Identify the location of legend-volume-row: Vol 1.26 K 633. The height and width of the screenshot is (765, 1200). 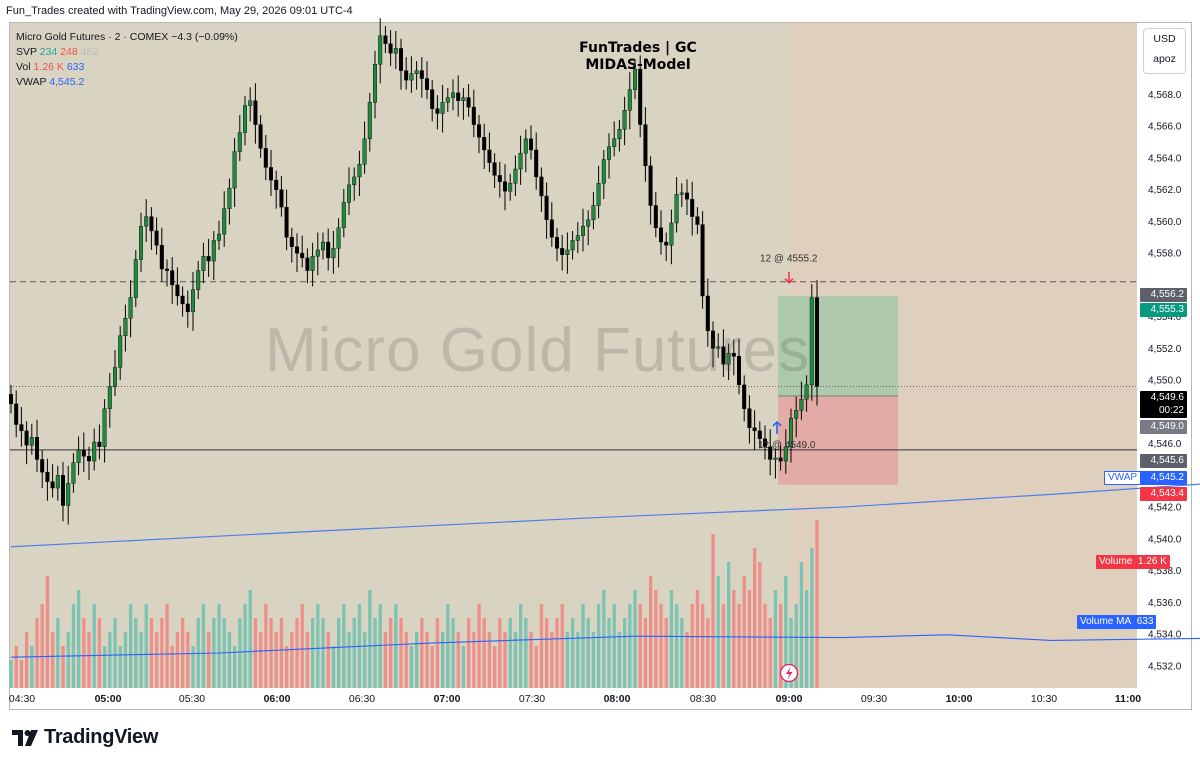
(127, 68).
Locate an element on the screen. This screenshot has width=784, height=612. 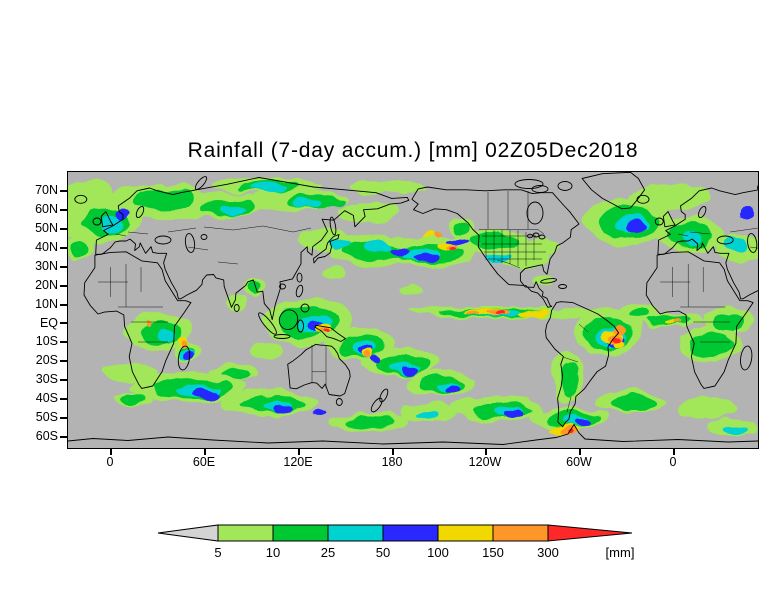
south-america-borders is located at coordinates (576, 368).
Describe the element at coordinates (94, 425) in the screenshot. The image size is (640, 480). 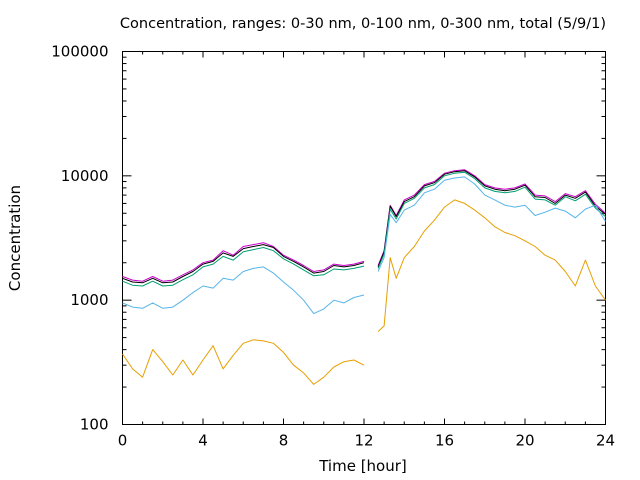
I see `y-tick-label: 100` at that location.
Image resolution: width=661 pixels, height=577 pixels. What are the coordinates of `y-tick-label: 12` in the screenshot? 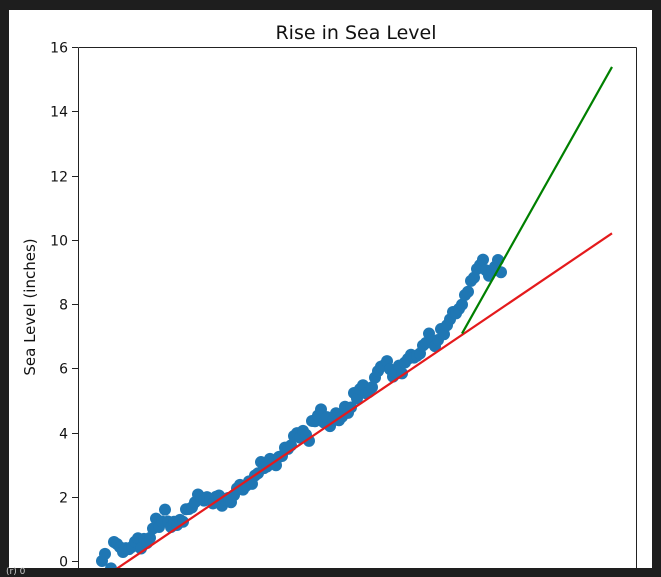 It's located at (59, 178).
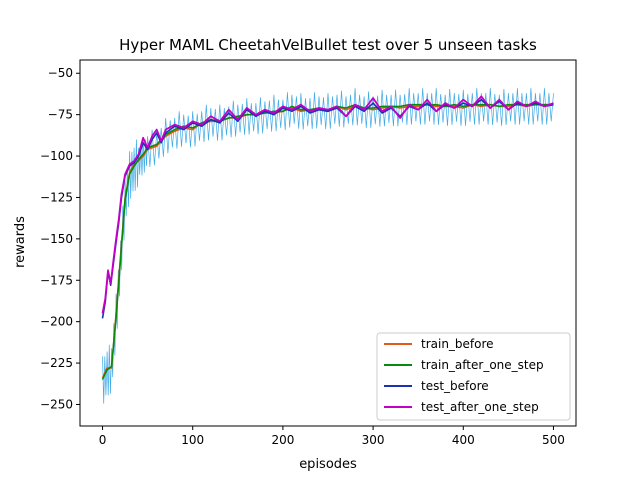 The width and height of the screenshot is (640, 484). What do you see at coordinates (56, 363) in the screenshot?
I see `y-tick-label: −225` at bounding box center [56, 363].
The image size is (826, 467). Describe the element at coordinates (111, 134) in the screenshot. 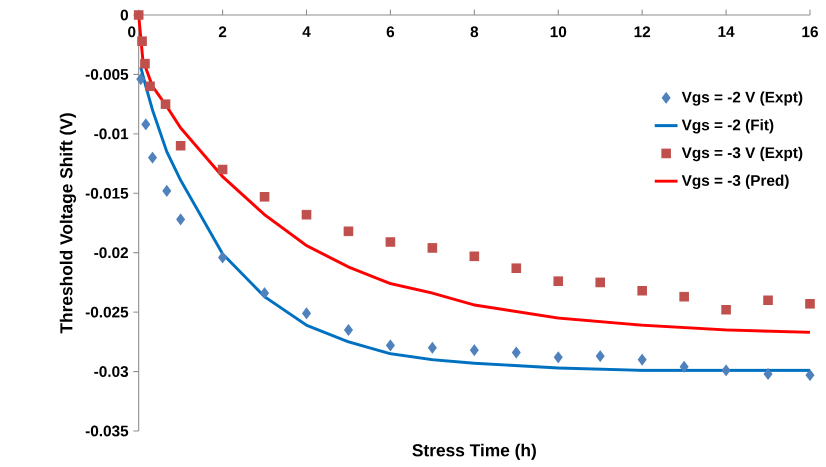

I see `y-tick-label: -0.01` at that location.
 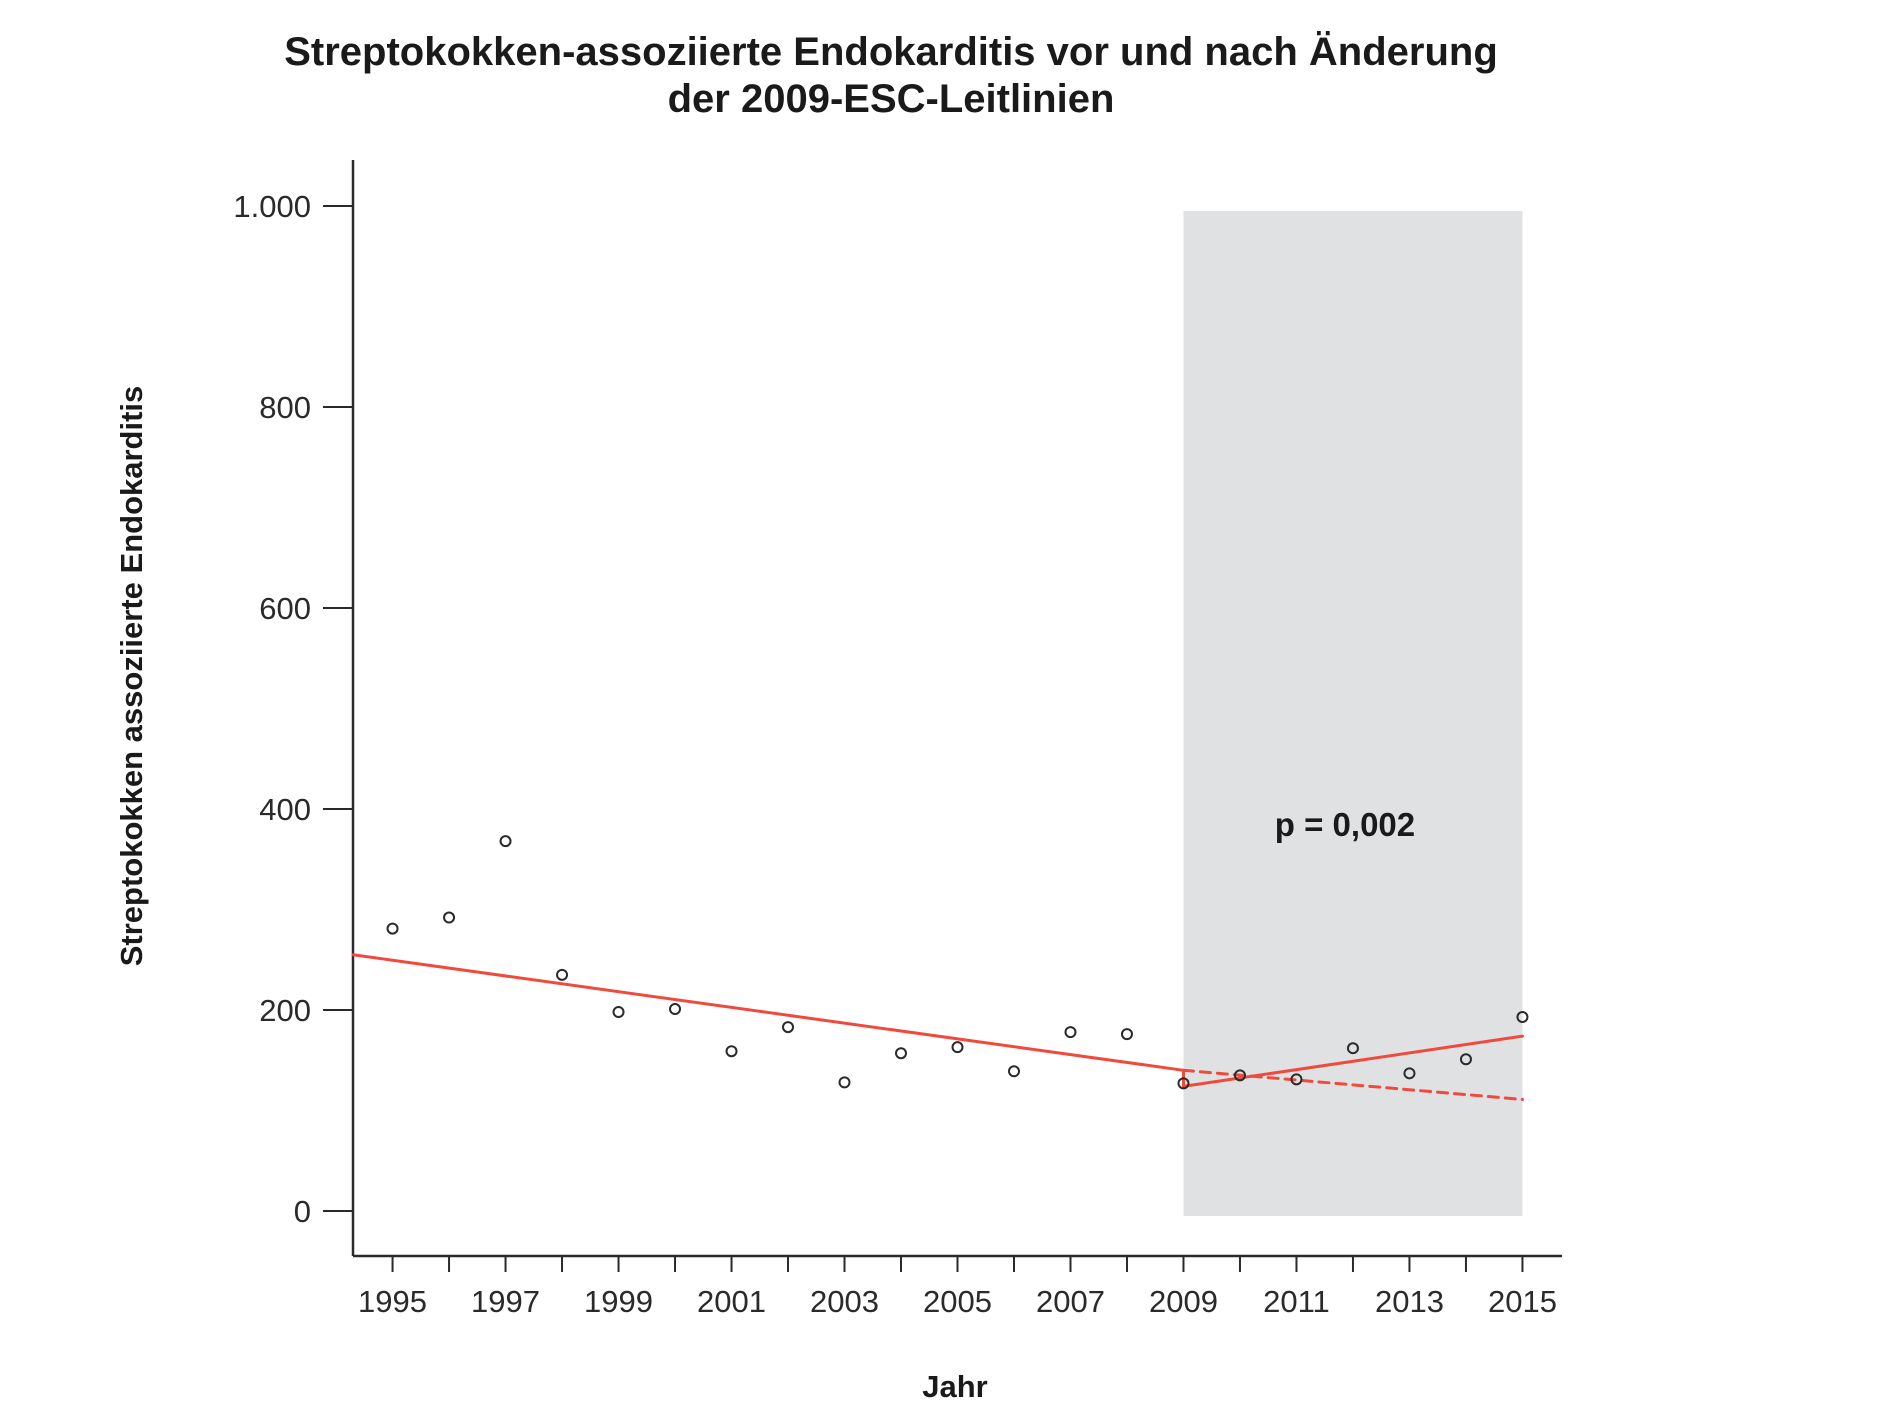 I want to click on post-guideline-region, so click(x=1353, y=714).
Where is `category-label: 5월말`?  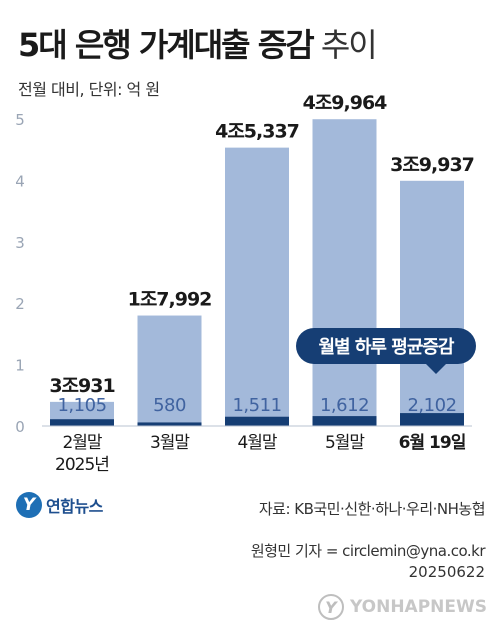 category-label: 5월말 is located at coordinates (345, 443).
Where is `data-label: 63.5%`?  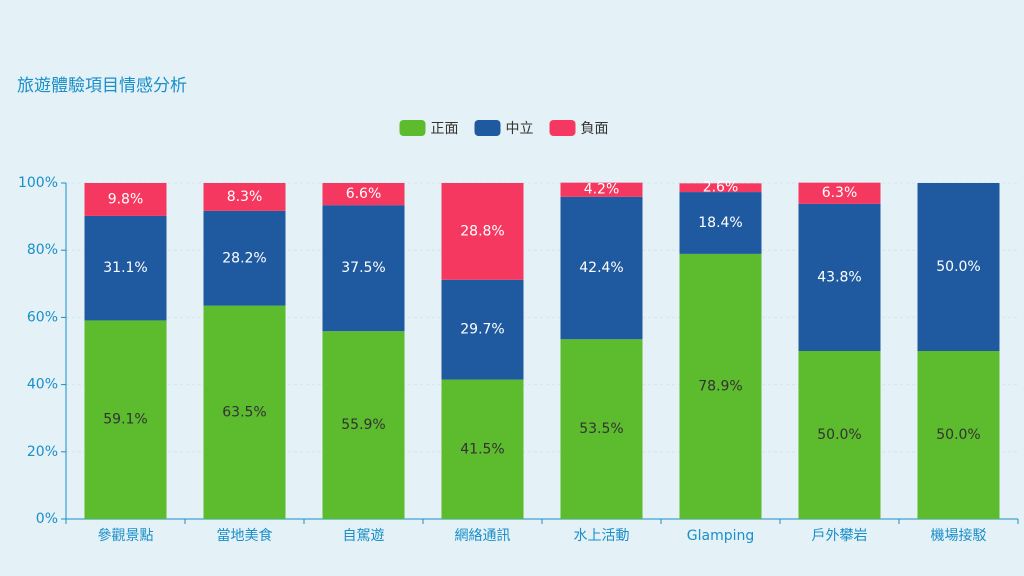 data-label: 63.5% is located at coordinates (244, 412).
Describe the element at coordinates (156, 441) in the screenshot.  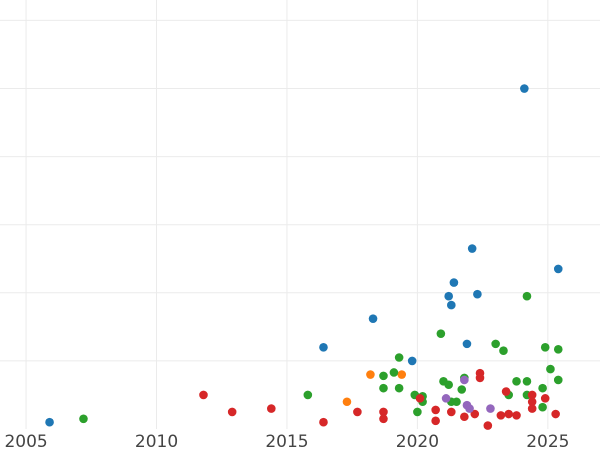
I see `x-tick-label: 2010` at that location.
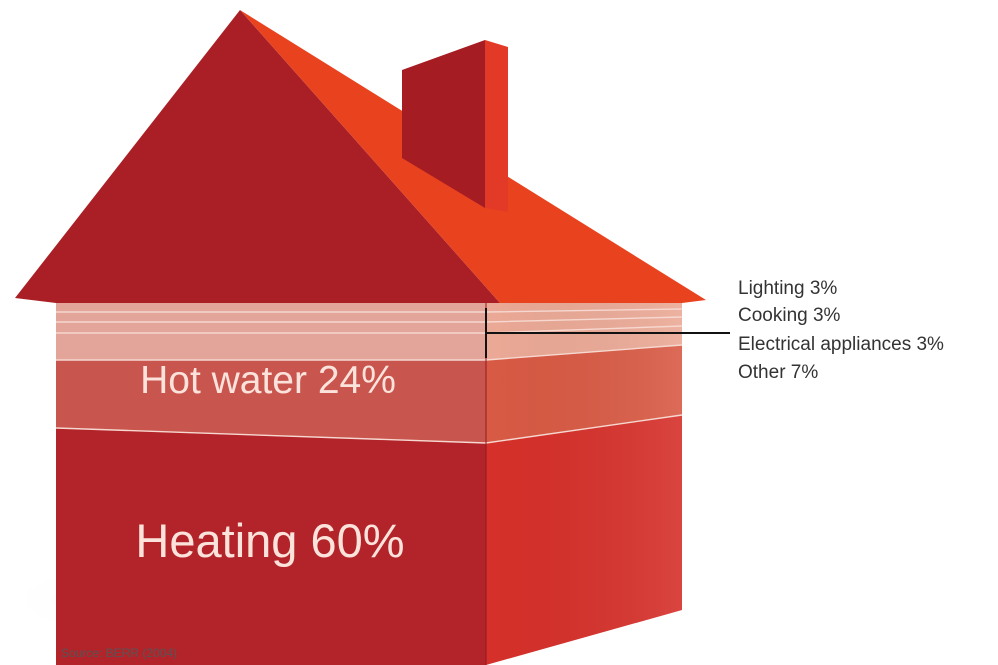  What do you see at coordinates (788, 288) in the screenshot?
I see `legend-lighting: Lighting 3%` at bounding box center [788, 288].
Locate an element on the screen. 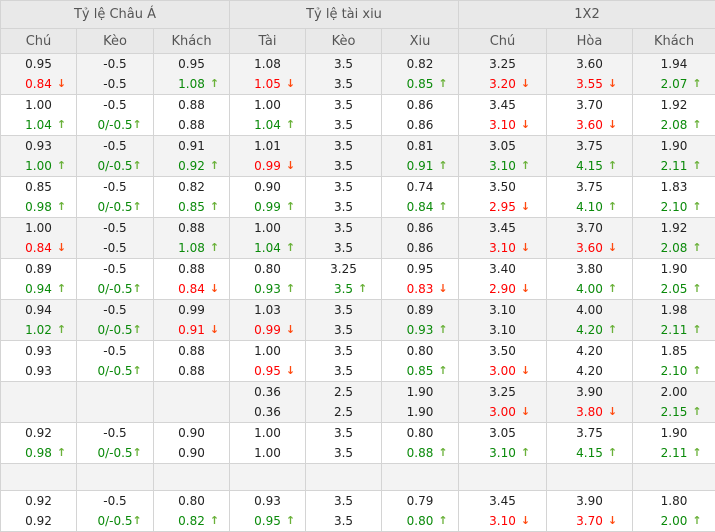 This screenshot has width=715, height=532. odds-value: 3.25 is located at coordinates (344, 269).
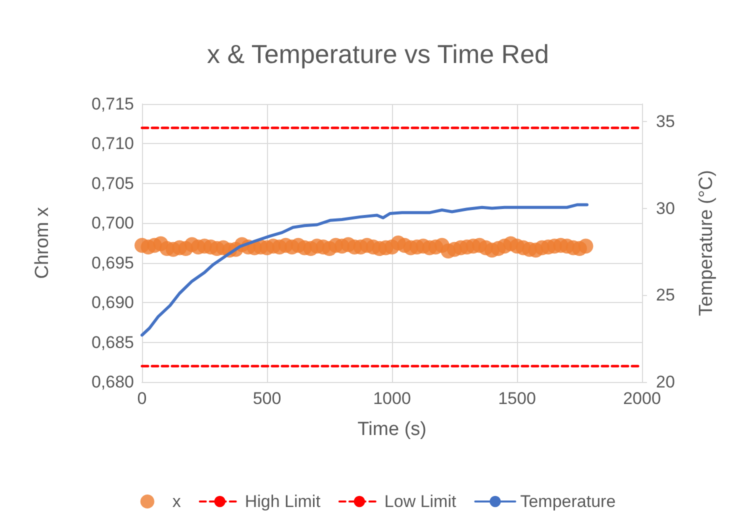  I want to click on y-tick-label: 0,690, so click(112, 302).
========================================
# CONSIGNE
Recopiez à l'identique les entrées depuis leur début jusqu'à la ligne contenant "south-america-borders is located", cette ligne incluse. Laissez les images de côté.

# RÉSULTAT
Identify the location of legend-volume-row: Vol 1.26 K 633. The height and width of the screenshot is (765, 1200). 
(127, 68).
Locate an element on the screen. This screenshot has width=784, height=612. 
south-america-borders is located at coordinates (576, 368).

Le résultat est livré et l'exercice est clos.